/**************************************************************************
 *
 * Copyright (c) 2012 Jakob Progsch, Václav Zeman
 * Copyright (c) 2015 Emmanuel Gil Peyrot, Collabora Ltd.
 *
 * This software is provided 'as-is', without any express or implied
 * warranty. In no event will the authors be held liable for any damages
 * arising from the use of this software.
 *
 * Permission is granted to anyone to use this software for any purpose,
 * including commercial applications, and to alter it and redistribute it
 * freely, subject to the following restrictions:
 *
 *    1. The origin of this software must not be misrepresented; you must not
 *    claim that you wrote the original software.
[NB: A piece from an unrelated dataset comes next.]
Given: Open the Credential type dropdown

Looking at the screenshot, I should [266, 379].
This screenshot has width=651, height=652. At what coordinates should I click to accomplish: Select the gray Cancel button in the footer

If you use this software
 *    in a product, an acknowledgment in the product documentation would be
 *    appreciated but is not required.
 *
 *    2. Altered source versions must be plainly marked as such, and must not be
 *    misrepresented as being the original software.
 *
 *    3. This notice may not be removed or altered from any source
 *    distribution.
 *
 **************************************************************************/


#pragma once

#include <algorithm>
#include <cstddef>
#include <functional>
#include <queue>
#include <vector>

#include "os_thread.hpp"


class ThreadPool {
public:
    ThreadPool(size_t);
    template<class F, class... Args>
    void enqueue(F&& f, Args&&... args);
    ~ThreadPool();
private:
    // need to keep track of threads so we can join them
    std::vector<std::thread> workers;
    // the task queue
    std::queue<std::function<void()>> tasks;

    // synchronization
    std::mutex queue_mutex;
    std::condition_variable condition;
    bool stop;
};


// the constructor just launches some amount of workers
inline ThreadPool::ThreadPool(size_t threads)
    :   stop(false)
{
    for(size_t i = 0;i<threads;++i)
        workers.emplace_back(
            [this]
            {
                for(;;)
                {
                    std::function<void()> task;

                    {
                        std::unique_lock<std::mutex> lock(this->queue_mutex);
                        this->condition.wait(lock,
                            [this]{ return this->stop || !this->tasks.empty(); });
                        if(this->stop && this->tasks.empty())
                            return;
                        task = std::move(this->tasks.front());
                        this->tasks.pop();
                    }

                    task();
                }
            }
        );
}

// add new work item to the pool
template<class F, class... Args>
void ThreadPool::enqueue(F&& f, Args&&... args)
{
    auto task = std::bind(std::forward<F>(f), std::forward<Args>(args)...);

    {
        std::unique_lock<std::mutex> lock(queue_mutex);

        // don't allow enqueueing after stopping the pool
        assert(!stop);

        tasks.emplace(task);
    }
    condition.notify_one();
}

// the destructor joins all threads
inline ThreadPool::~ThreadPool()
{
    {
        std::unique_lock<std::mutex> lock(queue_mutex);
        stop = true;
    }
    condition.notify_all();
    for(std::thread &worker: workers)
        worker.join();
}